I am (and have always been) a skeptic of IDA: I just don’t think any of those algorithms would work very well.[1]
But I still think there might be something to the “approval-directed agents” intuition. And we should be careful not to throw out the baby with the bathwater.
So my goal in this post is to rescue the “approval-directed agents” idea from its IDA baggage. Here’s the roadmap:
In Section 1, I offer a high-level picture of what we’re hoping to get out of “approval-directed agents”, following a discussion by Abram Demski (2018).
In Section 2, I walk through an example of how this vision can actually manifest in the context of brain-like AGI, a different AI paradigm which (unlike IDA) can definitely scale to superintelligence.

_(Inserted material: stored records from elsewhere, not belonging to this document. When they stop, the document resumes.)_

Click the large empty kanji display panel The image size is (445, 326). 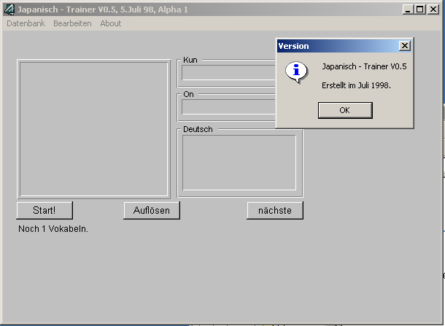click(93, 128)
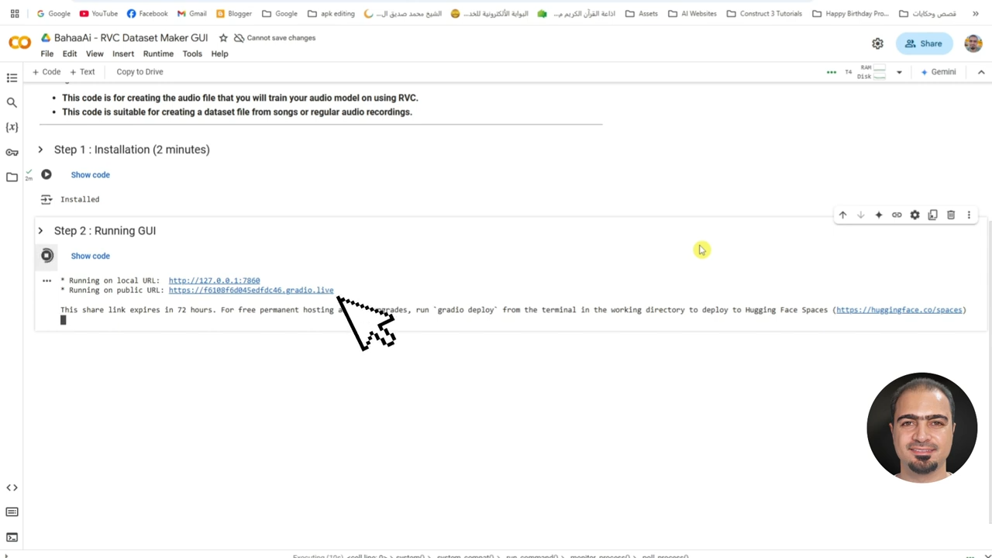Viewport: 992px width, 558px height.
Task: Click the YouTube bookmark in bookmarks bar
Action: (98, 13)
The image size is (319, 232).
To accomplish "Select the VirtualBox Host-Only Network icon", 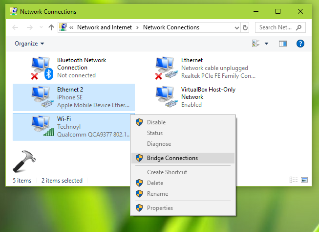I will tap(166, 97).
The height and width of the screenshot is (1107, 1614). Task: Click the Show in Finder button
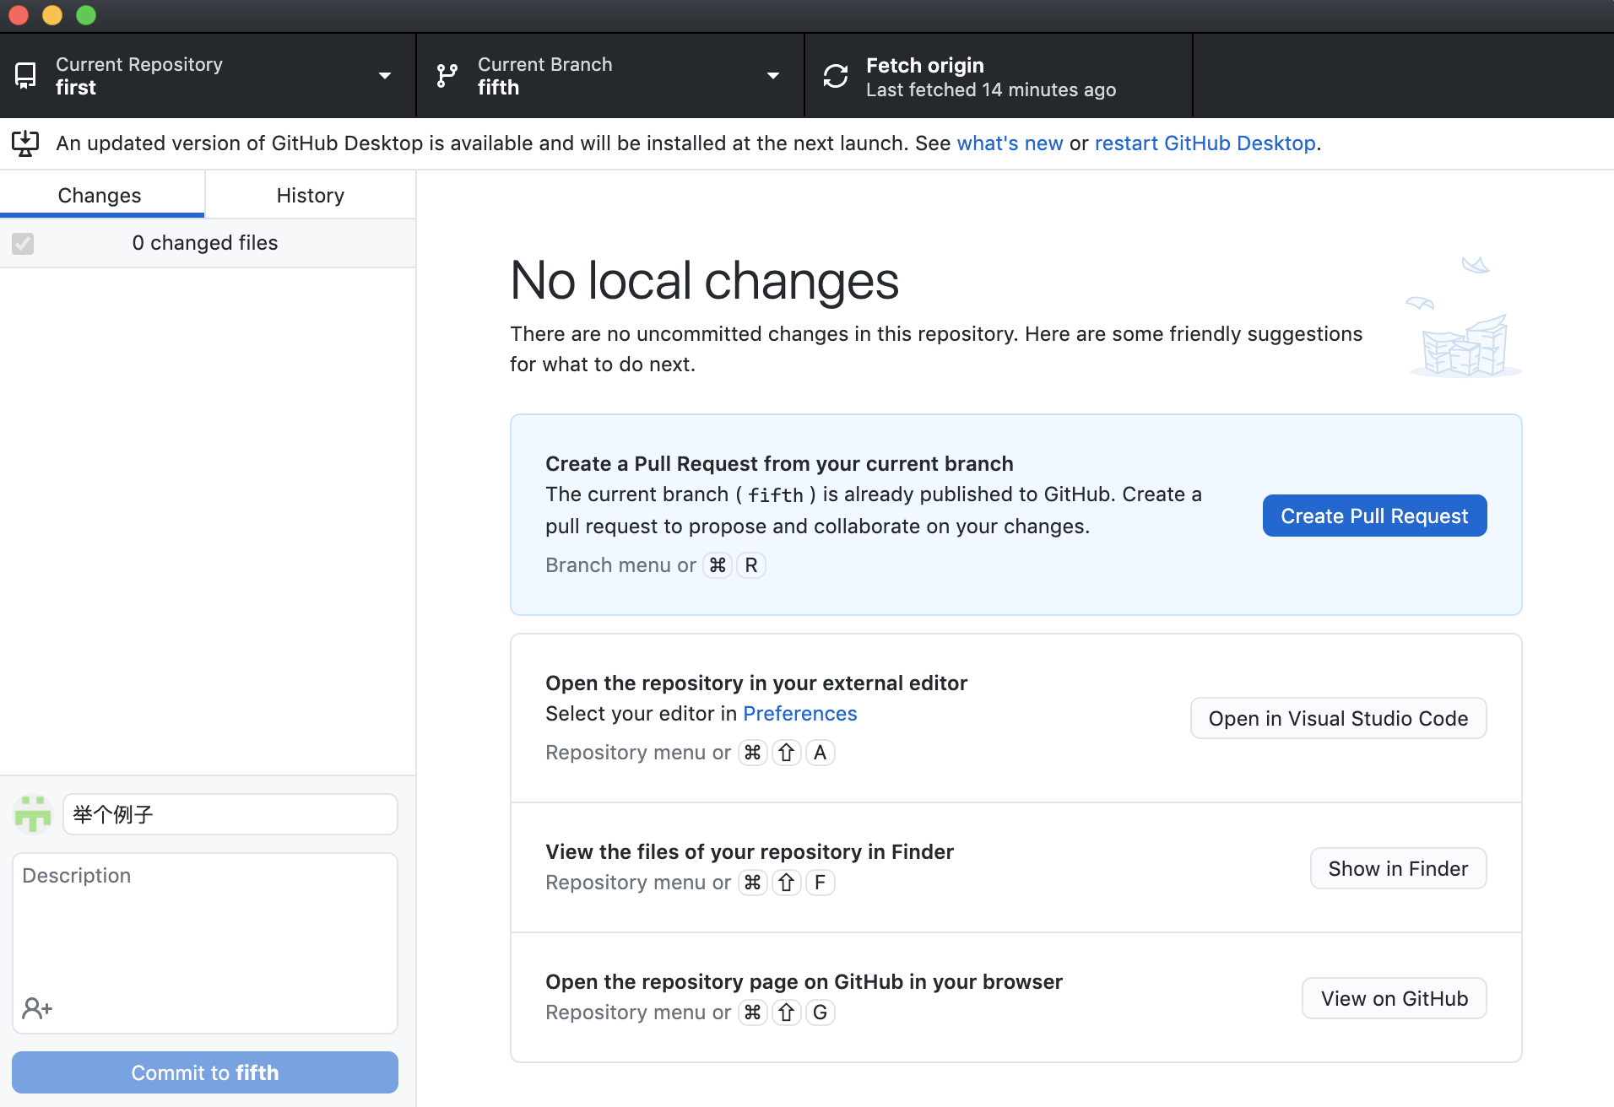(x=1398, y=869)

I offer an everyday example of having role-models / idols who celebrate honesty, and correspondingly taking pride in one’s self-image as an honest person. In terms of brain algorithms, I relate this phenomenon to (what I call) “Approval Reward”, a hypothesized component of the human brain’s innate reinforcement learning reward function.
1. The easy and hard problems of wireheading, observation-utility agents, and approval-directed agents
In “Stable Pointers to Value II: Environmental Goals” (2018), Abram Demski describes the “observation-utility agents” trick[2] to solve (what he calls) “the easy problem of wireheading”.
(a) If we set up an agent to maximize the output of a utility function, it will edit the utility function to give a high output. (b) This problem is solved in “observation-utility agents” by using the current utility function to evaluate plans. Then the plan of “edit the utility function to output a higher value” generally gets a low score according to the current (not-edited) utility function, so it won’t happen.
Abram then suggests that we can think of Paul Christiano’s idea of “approval-directed agents” as a second, analogous move in this same direction:
(c) If we set up an agent to maximize the output of a human evaluation, it will manipulate or deceive the human to give a high output. (d) This problem is solved in “approval-directed agents” by using the current human to evaluate plans. Then the plan of “brainwash the human” generally gets a low score according to the current (not-brainwashed) human, so it won’t happen.
Abram calls the (c) failure mode “the hard problem of wireheading”; it includes all the ways to manipulate and deceive the human. The hope would be that (d) is an elegant solution to “the hard problem of wireheading” in (c), just as (b) is an elegant solution to “the easy problem of wireheading” in (a). After all, they have an obvious structural similarity.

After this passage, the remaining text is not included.